BEGIN
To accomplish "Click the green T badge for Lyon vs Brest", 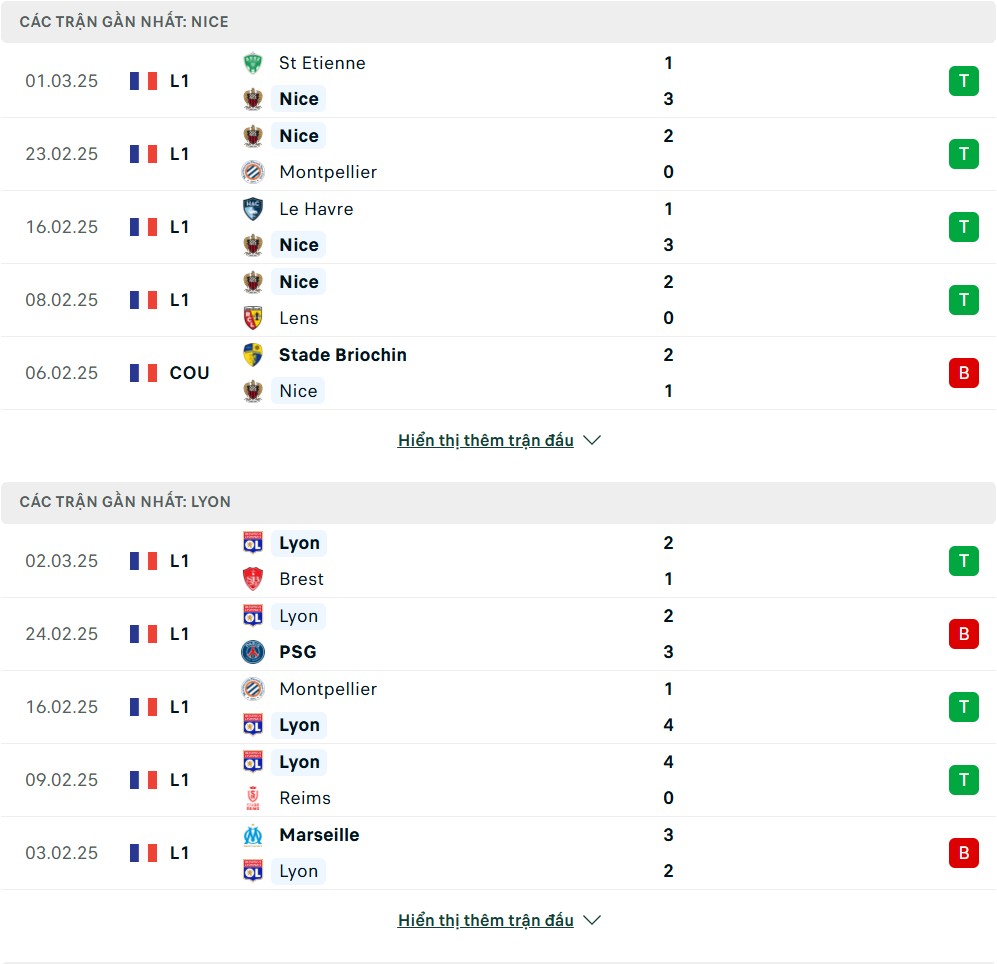I will click(x=963, y=561).

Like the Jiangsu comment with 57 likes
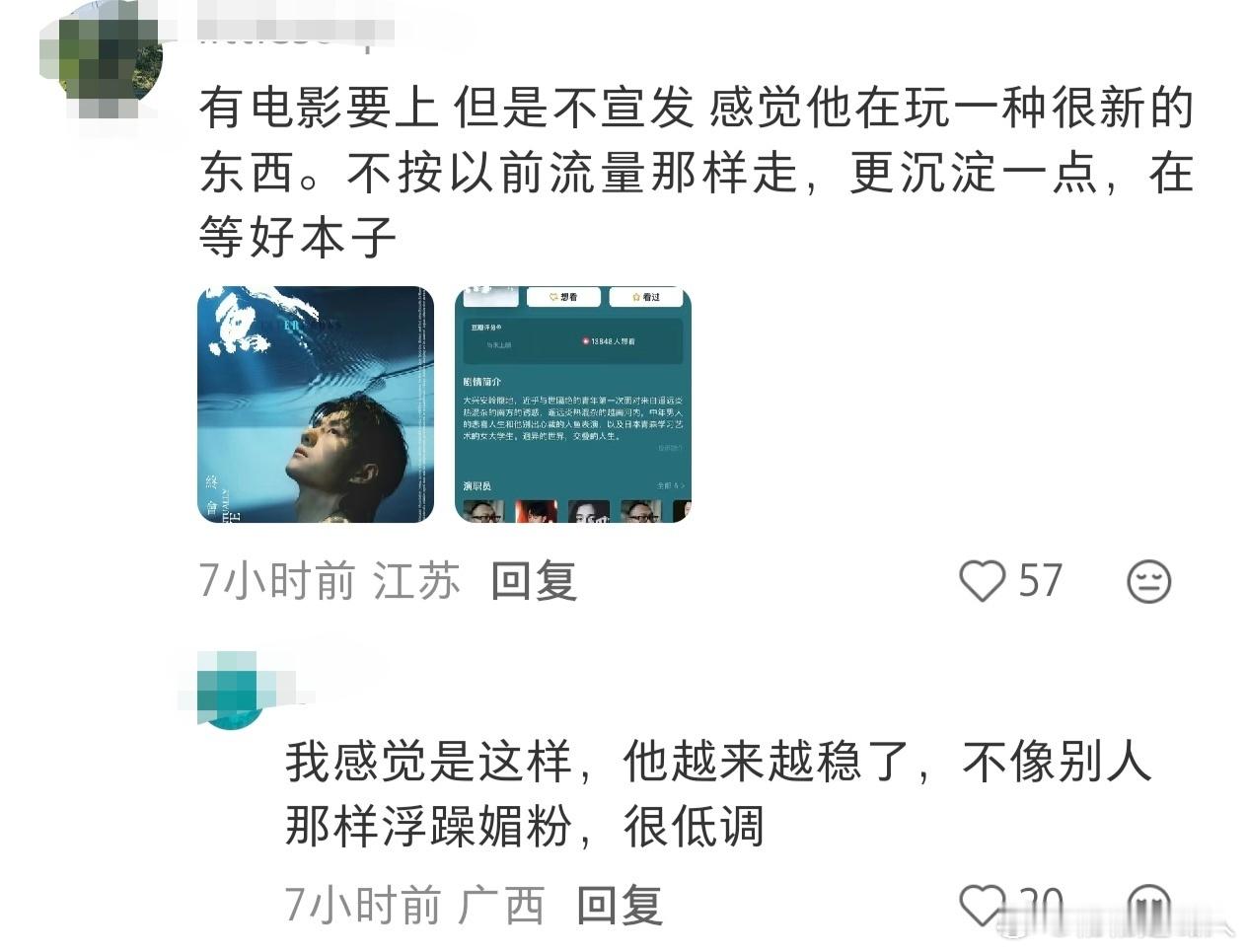click(982, 581)
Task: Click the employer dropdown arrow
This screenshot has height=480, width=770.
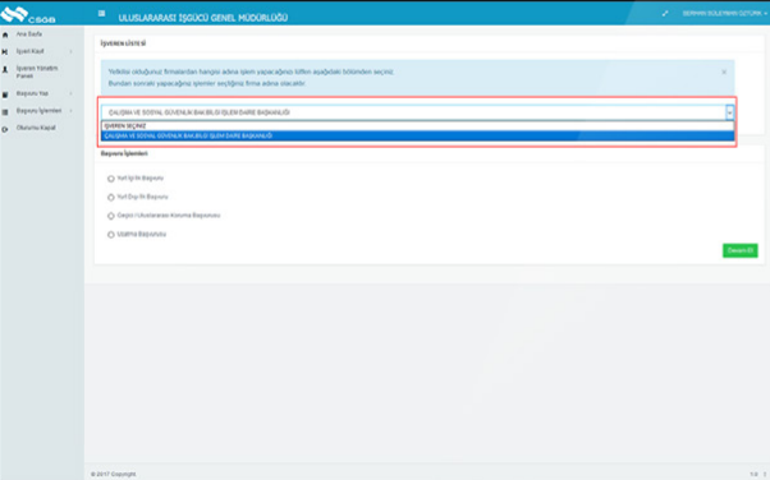Action: [x=729, y=113]
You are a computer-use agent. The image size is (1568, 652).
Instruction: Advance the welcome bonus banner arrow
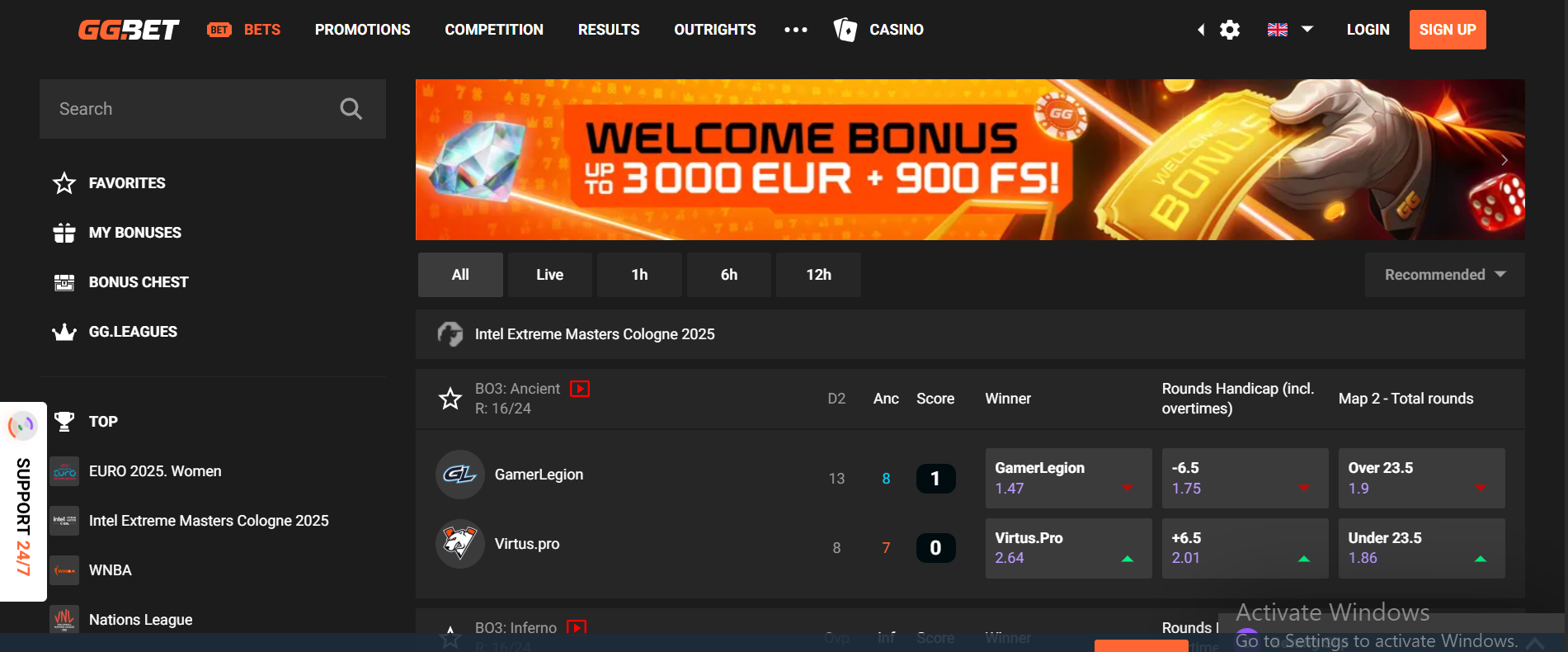click(x=1504, y=160)
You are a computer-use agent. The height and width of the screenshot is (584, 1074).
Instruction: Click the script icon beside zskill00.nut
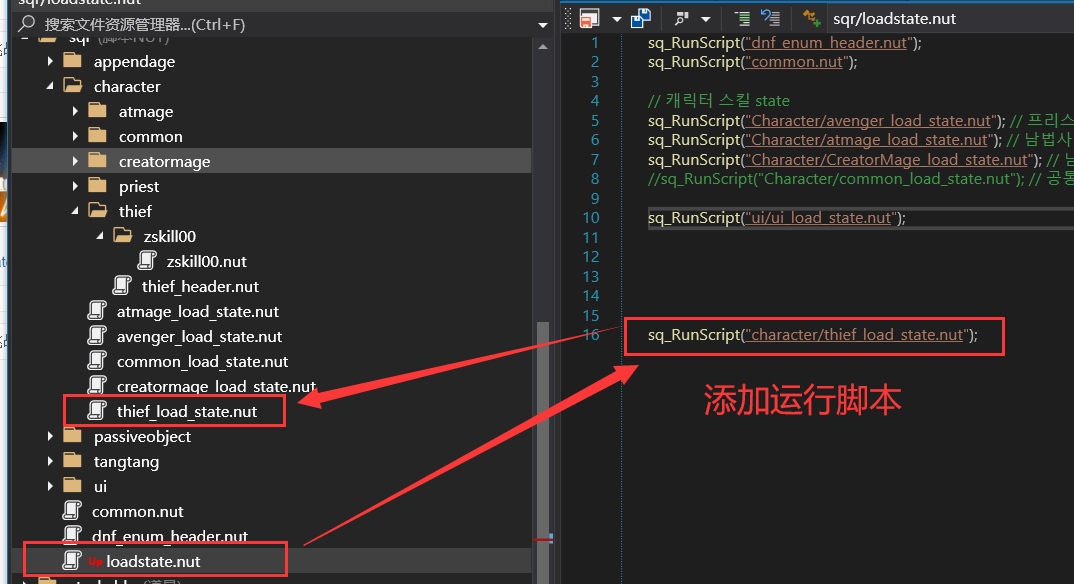147,261
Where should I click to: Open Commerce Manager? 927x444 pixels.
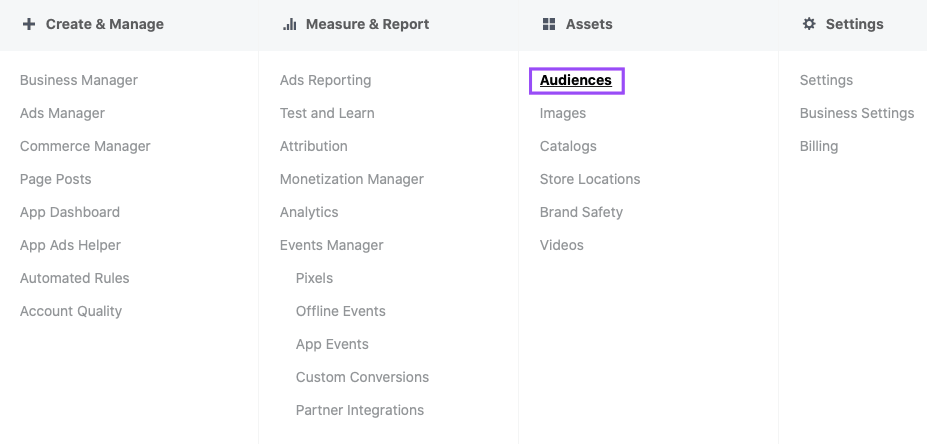point(85,146)
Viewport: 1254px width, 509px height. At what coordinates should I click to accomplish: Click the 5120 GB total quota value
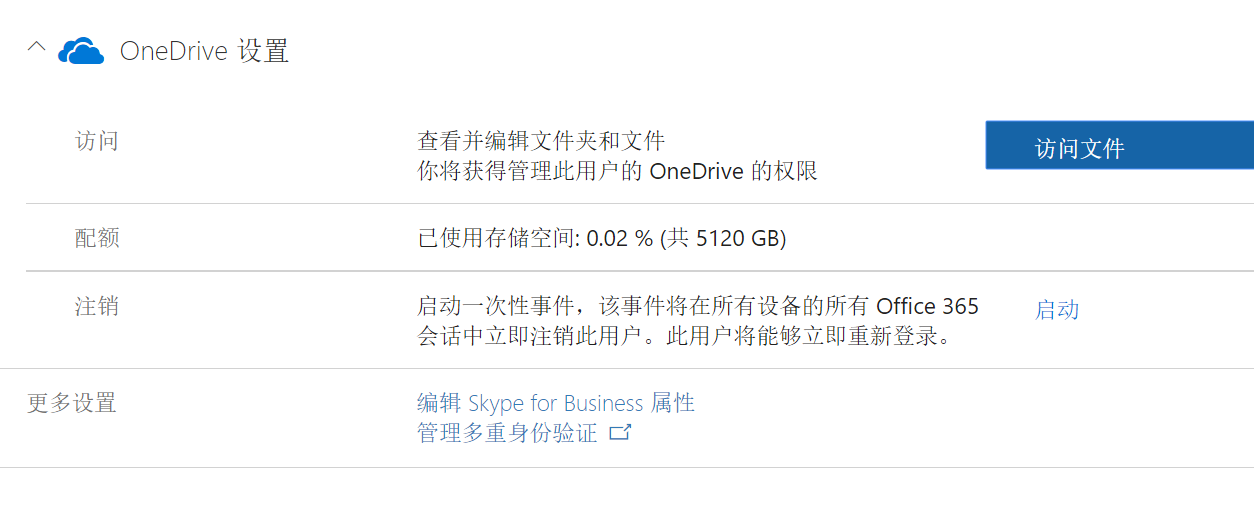[738, 238]
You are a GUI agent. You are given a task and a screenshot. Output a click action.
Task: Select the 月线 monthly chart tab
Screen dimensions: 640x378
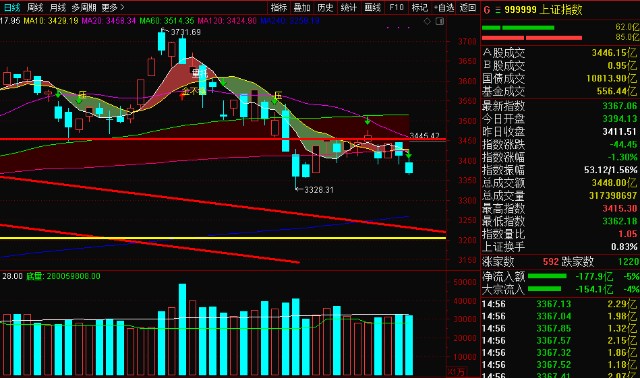point(58,7)
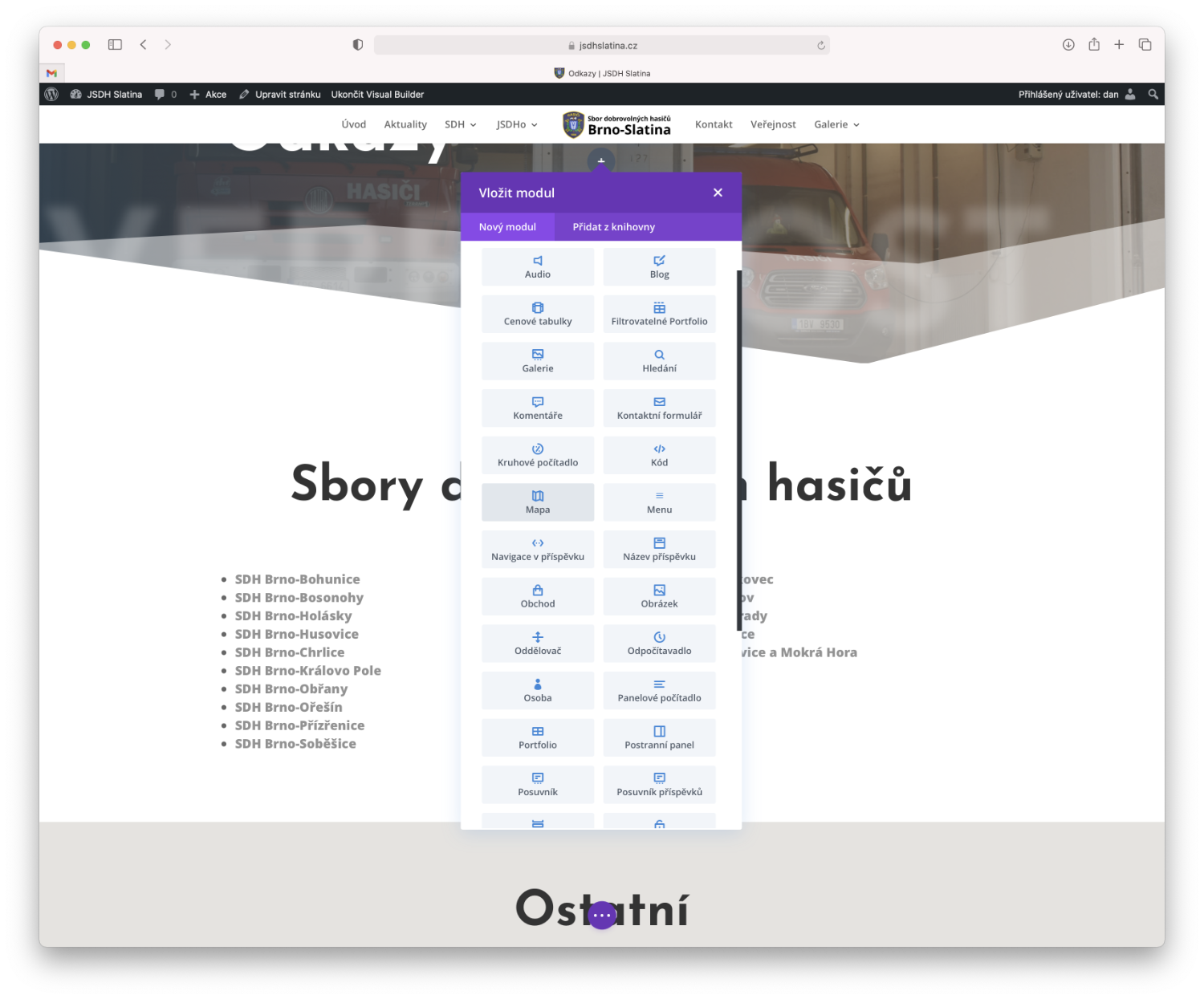Add the Kruhové počítadlo module

tap(537, 455)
END
**EXERCISE DIRECTIONS**
List every line above that contains the word "agent".

**TASK RESULT**
You are a computer-use agent. The image size is (1568, 652).
You are a computer-use agent. The height and width of the screenshot is (584, 1074).
You are a GUI agent. You are given a task and a screenshot. Output a click action.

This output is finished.